Les dispositions de l'avenant de révision se substitueront de plein droit à celles de l'accord qu'elles modifieront, soit à la date qui aura été expressément convenue soit, à défaut, à partir du lendemain de son dépôt.
ARTICLE 20 - Dénonciation de l'accord
Le présent accord d’entreprise peut être dénoncé par l’une ou l’autre des parties signataires selon les conditions et modalités ci-après :
la dénonciation est notifiée par son auteur, aux autres signataires de l’accord, par lettre recommandée avec accusé de réception ou lettre remise en mains propres contre décharge, et devra donner lieu à dépôt auprès de la DREETS,
la dénonciation est précédée d’un délai de préavis d’1 mois qui court à compter de la date de dépôt auprès de la DREETS.
la dénonciation doit être totale.
A compter de l'expiration du préavis de dénonciation, le présent accord continue de produire effet jusqu'à l'entrée en vigueur de la convention ou de l'accord qui lui est substitué ou, à défaut, pendant une durée de 12 mois.
ARTICLE 21 - Dépôt et publicité de l'accord
Le présent accord fera l’objet des formalités de notification, de dépôt et de publicité, dans les conditions prévues légalement.
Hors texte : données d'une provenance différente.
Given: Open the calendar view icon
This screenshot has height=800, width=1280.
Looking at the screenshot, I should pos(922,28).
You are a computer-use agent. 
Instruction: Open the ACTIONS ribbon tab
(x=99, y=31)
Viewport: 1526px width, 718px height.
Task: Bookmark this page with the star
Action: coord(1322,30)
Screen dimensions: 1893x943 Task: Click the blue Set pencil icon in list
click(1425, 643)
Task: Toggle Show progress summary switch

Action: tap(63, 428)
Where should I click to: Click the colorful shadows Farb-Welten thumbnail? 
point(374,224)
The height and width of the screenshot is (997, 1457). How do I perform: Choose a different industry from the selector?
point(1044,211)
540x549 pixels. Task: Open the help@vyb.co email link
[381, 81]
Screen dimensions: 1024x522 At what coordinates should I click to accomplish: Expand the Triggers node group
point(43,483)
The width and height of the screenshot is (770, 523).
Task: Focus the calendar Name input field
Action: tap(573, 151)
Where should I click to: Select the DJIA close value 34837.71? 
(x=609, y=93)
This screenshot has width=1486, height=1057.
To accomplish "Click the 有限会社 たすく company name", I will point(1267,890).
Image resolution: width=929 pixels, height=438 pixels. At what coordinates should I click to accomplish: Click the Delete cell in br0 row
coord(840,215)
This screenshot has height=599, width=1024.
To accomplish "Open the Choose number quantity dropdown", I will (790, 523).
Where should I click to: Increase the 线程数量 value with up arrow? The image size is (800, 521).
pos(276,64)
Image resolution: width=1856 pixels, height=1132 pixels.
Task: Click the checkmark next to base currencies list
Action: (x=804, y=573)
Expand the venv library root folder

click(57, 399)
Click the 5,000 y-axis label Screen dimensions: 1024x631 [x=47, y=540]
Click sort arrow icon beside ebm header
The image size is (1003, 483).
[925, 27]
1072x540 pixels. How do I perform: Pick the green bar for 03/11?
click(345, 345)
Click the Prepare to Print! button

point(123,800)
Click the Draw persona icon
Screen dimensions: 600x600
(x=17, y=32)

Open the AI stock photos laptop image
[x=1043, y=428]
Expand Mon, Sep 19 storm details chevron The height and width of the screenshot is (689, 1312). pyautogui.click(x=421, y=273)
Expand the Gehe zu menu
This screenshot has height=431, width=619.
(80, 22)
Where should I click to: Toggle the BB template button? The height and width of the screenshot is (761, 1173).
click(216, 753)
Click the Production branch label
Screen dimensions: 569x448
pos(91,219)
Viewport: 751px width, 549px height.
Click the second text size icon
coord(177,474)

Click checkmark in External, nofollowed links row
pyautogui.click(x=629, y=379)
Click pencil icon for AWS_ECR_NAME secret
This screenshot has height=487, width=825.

En pratique :
Un exemplaire original sera établi pour chaque partie signataire ;
Une copie de l’accord signé sera déposé sur la plateforme de téléprocédure du ministère du Travail (www.teleaccords.travail-emploi.gouv.fr) et sera accompagnée d’une version publiable de cet accord (c’est-à-dire ne comportant pas les noms et prénoms des signataires et tenant compte, le cas échéant, de la décision des parties de ne pas publier une partie de l’accord) ;
Une copie de l’accord sera également déposée auprès du Conseil des Prud’hommes d’Angoulême.
Un affichage sur les panneaux destinés à cet effet informera le personnel de la conclusion du présent accord.